It's going to be a busy winter for James Bazely.

The developer expects to be building homes and pouring concrete throughout the winter in an effort to beat the new Harmonized Sales Tax, which goes into effect next July.

"We've had a lot of customers sitting on the fence, but because of the tax they're much more willing to seal the deal," says Bazely, owner of Barrie-based Gregor Homes and president of the Ontario Home Builders' Association.

"We've ramped up production so we can close on our homes before the HST takes effect next year."

Bazely says he recently talked to his trades and suppliers to ensure they are ready for winter.

"Every week we lose, we get closer to that July deadline."

The new tax, which combines the PST and the GST, will have an impact on homes worth more than $400,000.

It would add, for example, $6,000 on a $500,000 home – enough money to upgrade to a better kitchen or floors, and a good incentive to close early for many consumers.

A $1 million dollar home gets hit with $36,000 in extra taxes.


Fears of the impact of the HST and continued low interest rates have been enough to jump-start the moribund new homes market.

Ontario housing starts rose to the highest level since March, according to figures released by the Canada Mortgage and Housing Corp. Monday.

Starts hit a seasonally adjusted and annualized 55,700 in October, up 14.8 per cent from 48,500 units in September.

"Canadian residential construction activity has rebounded smartly from the depths of recession seen earlier this year," says BMO Capital Markets economist Robert Kavcic.

Housing starts in the Toronto area also did well, up 13 per cent in October and rising for the third consecutive month to 34,200 annualized units.

"I think we've overused the term `consumer confidence,' but it really does apply here.
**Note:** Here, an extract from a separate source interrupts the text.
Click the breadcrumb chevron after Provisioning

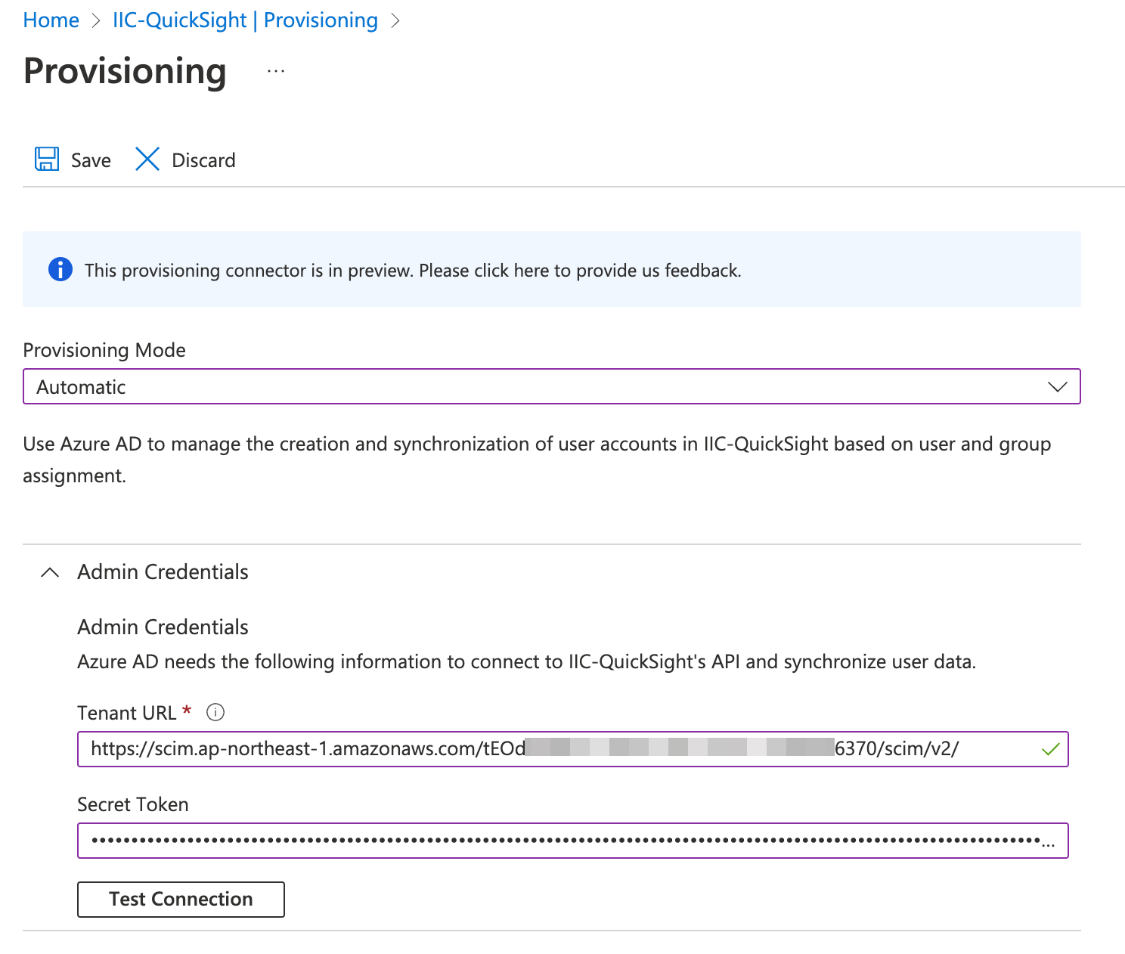click(x=395, y=19)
Consumers are much more confident," said Bazely. "But it remains to be seen what will happen next year."

Builders are worried that the imposition of the HST next year will impact what is seen as a fragile recovery in the market. The renovation side of the industry is seen as being particularly vulnerable.

"There is a worry that the extra 8 per cent tax will force a lot of renovations underground and consumers will simply pay cash, especially when the renovation tax credit expires next year," says Bazely.

The builders' association is pushing for a permanent renovation rebate.

The popular renovation tax credit gives back 15 per cent on expenditures between $1,000 and $10,000. It expires next February.

The renovation industry is huge, worth about $39 billion in 2008, or about double that of all the transactions in the resale homes market.

Nationally, housing starts rose by 5.4 per cent to 157,300 annualized units, putting Canadian construction at the best level since the end of last year.

"This report adds to the growing list of indicators pointing to a recovery in the Canadian housing market," said TD Securities economics strategist Millan Mulraine. "With home purchasing continuing to rise, given the relatively cheap borrowing rate and favourable buying conditions, we expect the recovery in residential construction to remain on track in the coming months."

The strongest gains were in provinces that were hard-hit by the recession, including Alberta, British Columbia and Ontario. However, despite the improvement, activity is still running below the peak of 2007. But demand is still causing prices to rise.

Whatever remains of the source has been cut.